- _What you are asked to do_
In the data below, the answer is the run of lines from the line containing "Task: Click the chart" through the line containing "Task: Click the Отменить button", both included; print it exactly and nothing else.

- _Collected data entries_
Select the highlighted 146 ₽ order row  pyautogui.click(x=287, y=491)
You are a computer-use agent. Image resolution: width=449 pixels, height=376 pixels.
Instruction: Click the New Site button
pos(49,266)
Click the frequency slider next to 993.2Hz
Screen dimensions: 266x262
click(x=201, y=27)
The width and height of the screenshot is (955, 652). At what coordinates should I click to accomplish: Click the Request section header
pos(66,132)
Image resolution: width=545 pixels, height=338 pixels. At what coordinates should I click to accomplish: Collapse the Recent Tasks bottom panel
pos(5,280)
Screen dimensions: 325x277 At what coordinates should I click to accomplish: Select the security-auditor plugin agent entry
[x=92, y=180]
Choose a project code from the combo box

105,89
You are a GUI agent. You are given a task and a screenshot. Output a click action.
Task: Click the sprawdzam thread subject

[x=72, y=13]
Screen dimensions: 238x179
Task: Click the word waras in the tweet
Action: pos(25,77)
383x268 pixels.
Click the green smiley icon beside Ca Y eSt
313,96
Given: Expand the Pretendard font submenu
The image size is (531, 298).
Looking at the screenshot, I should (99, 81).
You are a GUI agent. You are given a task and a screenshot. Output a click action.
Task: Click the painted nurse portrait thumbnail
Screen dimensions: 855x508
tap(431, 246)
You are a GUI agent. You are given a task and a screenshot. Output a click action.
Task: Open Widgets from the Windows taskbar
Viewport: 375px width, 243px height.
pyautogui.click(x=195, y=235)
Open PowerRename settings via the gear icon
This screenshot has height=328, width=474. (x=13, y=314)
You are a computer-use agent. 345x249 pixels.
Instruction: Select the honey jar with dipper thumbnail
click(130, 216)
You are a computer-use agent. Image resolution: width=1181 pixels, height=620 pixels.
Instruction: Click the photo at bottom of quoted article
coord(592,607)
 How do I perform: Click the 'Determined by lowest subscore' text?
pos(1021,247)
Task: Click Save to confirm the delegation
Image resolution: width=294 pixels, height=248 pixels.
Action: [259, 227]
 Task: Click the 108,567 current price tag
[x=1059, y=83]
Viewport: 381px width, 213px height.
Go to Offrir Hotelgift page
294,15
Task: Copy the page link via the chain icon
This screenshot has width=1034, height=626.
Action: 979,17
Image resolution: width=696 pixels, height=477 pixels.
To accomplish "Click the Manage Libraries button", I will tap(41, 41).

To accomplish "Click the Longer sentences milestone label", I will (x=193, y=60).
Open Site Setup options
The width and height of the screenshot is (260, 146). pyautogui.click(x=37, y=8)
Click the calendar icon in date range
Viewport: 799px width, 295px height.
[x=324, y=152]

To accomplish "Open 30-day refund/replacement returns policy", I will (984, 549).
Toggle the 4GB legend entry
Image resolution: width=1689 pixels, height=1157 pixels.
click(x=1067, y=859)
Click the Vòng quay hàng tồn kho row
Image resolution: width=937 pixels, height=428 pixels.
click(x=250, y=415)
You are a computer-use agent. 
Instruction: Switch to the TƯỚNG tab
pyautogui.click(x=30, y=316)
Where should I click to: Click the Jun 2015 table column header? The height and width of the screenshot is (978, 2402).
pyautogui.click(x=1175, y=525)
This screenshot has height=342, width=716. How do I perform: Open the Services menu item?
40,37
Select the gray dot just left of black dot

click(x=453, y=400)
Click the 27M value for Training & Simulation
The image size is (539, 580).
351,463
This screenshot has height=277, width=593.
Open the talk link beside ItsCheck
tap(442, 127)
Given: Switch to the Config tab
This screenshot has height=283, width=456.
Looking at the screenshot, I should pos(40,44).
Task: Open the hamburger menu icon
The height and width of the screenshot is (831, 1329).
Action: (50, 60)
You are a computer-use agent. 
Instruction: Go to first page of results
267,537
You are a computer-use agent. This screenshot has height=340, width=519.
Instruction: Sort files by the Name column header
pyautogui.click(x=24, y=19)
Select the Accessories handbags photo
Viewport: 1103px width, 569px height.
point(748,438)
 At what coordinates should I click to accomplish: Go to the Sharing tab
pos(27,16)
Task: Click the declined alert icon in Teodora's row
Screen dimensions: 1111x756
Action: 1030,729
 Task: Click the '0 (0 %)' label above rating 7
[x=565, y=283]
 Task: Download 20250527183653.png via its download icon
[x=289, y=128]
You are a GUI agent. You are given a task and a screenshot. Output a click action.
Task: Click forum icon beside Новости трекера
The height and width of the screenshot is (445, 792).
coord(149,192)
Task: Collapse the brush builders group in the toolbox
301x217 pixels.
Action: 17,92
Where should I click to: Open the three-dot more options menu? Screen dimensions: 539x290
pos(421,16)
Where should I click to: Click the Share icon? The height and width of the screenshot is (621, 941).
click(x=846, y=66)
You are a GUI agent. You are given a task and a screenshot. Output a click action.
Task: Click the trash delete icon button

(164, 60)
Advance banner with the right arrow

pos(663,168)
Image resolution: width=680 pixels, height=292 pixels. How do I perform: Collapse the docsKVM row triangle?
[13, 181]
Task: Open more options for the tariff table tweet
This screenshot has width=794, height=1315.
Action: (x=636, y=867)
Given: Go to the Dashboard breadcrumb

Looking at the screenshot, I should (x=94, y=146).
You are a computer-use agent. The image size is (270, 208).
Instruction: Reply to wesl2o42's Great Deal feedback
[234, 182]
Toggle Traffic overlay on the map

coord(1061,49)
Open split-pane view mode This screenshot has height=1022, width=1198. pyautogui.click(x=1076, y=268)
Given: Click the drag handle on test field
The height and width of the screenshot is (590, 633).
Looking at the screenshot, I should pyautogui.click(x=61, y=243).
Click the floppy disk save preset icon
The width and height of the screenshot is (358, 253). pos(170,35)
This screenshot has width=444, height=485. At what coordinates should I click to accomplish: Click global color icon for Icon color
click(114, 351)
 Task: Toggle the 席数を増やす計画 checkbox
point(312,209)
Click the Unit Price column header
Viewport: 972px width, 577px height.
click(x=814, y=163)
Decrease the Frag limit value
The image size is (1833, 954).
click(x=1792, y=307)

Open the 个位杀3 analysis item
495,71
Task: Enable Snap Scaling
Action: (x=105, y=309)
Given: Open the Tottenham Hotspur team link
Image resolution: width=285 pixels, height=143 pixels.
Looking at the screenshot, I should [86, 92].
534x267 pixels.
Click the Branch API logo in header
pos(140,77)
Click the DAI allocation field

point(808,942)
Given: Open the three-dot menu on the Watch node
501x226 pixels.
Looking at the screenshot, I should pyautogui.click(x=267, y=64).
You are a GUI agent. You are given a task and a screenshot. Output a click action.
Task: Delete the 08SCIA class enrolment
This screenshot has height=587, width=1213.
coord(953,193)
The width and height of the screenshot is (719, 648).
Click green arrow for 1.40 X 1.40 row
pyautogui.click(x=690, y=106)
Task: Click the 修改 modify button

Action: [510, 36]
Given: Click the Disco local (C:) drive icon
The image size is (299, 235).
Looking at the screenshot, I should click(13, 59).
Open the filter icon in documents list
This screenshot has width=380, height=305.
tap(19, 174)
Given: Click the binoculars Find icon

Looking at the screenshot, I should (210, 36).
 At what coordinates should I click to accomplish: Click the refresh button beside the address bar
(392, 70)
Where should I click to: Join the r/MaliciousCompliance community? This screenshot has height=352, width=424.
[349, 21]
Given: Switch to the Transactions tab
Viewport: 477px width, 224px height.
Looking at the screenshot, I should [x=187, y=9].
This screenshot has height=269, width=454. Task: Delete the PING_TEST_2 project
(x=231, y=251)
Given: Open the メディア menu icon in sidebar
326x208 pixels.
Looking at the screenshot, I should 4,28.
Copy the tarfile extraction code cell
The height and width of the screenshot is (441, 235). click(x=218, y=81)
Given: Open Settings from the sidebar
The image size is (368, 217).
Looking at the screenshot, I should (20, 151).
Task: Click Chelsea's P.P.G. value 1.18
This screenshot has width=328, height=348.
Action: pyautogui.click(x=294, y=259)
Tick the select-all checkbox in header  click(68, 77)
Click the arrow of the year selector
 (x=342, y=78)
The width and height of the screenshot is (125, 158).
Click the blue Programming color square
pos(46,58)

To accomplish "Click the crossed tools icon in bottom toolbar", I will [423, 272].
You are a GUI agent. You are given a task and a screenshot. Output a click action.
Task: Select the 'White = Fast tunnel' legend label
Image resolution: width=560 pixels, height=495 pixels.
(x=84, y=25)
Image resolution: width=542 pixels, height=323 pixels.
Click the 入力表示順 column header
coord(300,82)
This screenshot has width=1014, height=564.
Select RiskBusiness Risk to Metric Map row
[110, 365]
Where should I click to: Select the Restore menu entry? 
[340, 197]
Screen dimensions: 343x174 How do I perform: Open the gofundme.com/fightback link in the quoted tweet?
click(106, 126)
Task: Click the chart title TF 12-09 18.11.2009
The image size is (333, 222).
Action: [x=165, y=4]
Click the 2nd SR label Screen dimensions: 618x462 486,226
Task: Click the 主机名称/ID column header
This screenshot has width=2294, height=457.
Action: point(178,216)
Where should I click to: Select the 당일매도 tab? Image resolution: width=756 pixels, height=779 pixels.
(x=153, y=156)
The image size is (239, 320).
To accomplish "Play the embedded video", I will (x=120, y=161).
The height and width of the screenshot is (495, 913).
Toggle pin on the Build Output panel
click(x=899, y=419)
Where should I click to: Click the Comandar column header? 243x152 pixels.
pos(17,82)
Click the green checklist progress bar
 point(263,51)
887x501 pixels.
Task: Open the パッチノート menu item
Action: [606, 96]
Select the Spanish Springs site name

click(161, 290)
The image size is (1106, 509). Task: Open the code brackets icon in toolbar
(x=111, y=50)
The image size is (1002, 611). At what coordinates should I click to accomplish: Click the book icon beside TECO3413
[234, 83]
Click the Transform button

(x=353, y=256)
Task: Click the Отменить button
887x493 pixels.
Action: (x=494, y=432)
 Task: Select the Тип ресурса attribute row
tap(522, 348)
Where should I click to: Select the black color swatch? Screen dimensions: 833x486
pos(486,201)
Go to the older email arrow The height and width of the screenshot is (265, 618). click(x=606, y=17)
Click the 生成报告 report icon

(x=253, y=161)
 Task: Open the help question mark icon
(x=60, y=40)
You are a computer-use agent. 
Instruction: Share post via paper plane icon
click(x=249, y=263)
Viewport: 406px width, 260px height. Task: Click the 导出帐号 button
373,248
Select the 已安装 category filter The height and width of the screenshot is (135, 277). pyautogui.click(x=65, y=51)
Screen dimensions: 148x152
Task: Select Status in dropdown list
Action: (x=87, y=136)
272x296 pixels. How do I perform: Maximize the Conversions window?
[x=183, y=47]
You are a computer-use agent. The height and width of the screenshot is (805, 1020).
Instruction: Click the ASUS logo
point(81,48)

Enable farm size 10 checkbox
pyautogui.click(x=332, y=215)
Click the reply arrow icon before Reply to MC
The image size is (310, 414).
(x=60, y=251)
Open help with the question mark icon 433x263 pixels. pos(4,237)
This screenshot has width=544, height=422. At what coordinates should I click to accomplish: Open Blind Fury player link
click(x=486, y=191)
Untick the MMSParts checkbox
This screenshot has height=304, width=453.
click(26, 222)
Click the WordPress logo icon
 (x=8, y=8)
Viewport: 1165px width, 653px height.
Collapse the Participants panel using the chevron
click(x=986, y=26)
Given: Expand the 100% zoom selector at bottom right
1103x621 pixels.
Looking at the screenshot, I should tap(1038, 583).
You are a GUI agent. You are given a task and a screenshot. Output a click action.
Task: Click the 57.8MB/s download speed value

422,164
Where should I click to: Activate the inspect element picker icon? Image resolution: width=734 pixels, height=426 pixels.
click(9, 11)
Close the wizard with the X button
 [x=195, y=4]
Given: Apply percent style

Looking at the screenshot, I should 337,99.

- _Answer to the exercise_
Task: Click the chart title TF 12-09 18.11.2009
The image size is (333, 222).
Action: [x=165, y=4]
Click the 2nd SR label Screen dimensions: 618x462 486,226
Task: Click the 主机名称/ID column header
This screenshot has width=2294, height=457.
Action: point(178,216)
Where should I click to: Select the 당일매도 tab? Image resolution: width=756 pixels, height=779 pixels.
(x=153, y=156)
The image size is (239, 320).
To accomplish "Play the embedded video", I will (x=120, y=161).
The height and width of the screenshot is (495, 913).
Toggle pin on the Build Output panel
click(x=899, y=419)
Where should I click to: Click the Comandar column header? 243x152 pixels.
pos(17,82)
Click the green checklist progress bar
 point(263,51)
887x501 pixels.
Task: Open the パッチノート menu item
Action: [606, 96]
Select the Spanish Springs site name

click(161, 290)
The image size is (1106, 509). Task: Open the code brackets icon in toolbar
(x=111, y=50)
The image size is (1002, 611). At what coordinates should I click to accomplish: Click the book icon beside TECO3413
[234, 83]
Click the Transform button

(x=353, y=256)
Task: Click the Отменить button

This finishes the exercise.